Example measuring system disk usage with an interval of 100 ms:

./metric-provider-binary -i 100

Output

This metric provider prints to Stdout a continuous stream of data. The format of the data is as follows:

TIMESTAMP BYTES_USED

Where:

  • TIMESTAMP: Unix timestamp, in microseconds
  • BYTES_USED: The total amount of disk space used on the root filesystem, in bytes

Any errors are printed to Stderr.

How it works

The provider uses the statvfs() system call to query filesystem statistics for the root filesystem (/).

The provider:

  • calls statvfs("/", &buf) to get filesystem statistics
  • calculates total space as f_blocks * f_frsize
  • calculates free space as f_bfree * f_frsize
  • returns used space as total_space - free_space

statvfs vs statfs

This provider uses statvfs() which is the POSIX-compliant version of filesystem statistics, providing portable access to filesystem information across different Unix-like systems.

Free space calculation

The provider uses f_bfree (free blocks available to superuser) rather than f_bavail (free blocks available to non-privileged users) to calculate free space. This means the “used” calculation includes space reserved for the superuser, providing a more accurate representation of actual disk utilization.

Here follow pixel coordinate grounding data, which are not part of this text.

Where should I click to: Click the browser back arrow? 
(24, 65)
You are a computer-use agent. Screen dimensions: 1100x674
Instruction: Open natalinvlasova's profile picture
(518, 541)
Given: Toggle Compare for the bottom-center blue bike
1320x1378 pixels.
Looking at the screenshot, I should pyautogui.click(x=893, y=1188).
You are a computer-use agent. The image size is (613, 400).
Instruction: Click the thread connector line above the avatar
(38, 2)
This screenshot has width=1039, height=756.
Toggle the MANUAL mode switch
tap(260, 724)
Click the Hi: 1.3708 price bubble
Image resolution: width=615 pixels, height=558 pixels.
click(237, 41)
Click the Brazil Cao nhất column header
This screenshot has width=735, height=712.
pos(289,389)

Root filesystem monitoring

This provider specifically monitors the root filesystem (/) usage. In most systems, this represents the primary disk where the operating system and most applications are installed. If you have separate mount points for different filesystems, this provider will only report usage for the root filesystem.

The measurement represents the current total disk usage and is not cumulative - it’s an absolute measurement of how much disk space is currently occupied on the filesystem.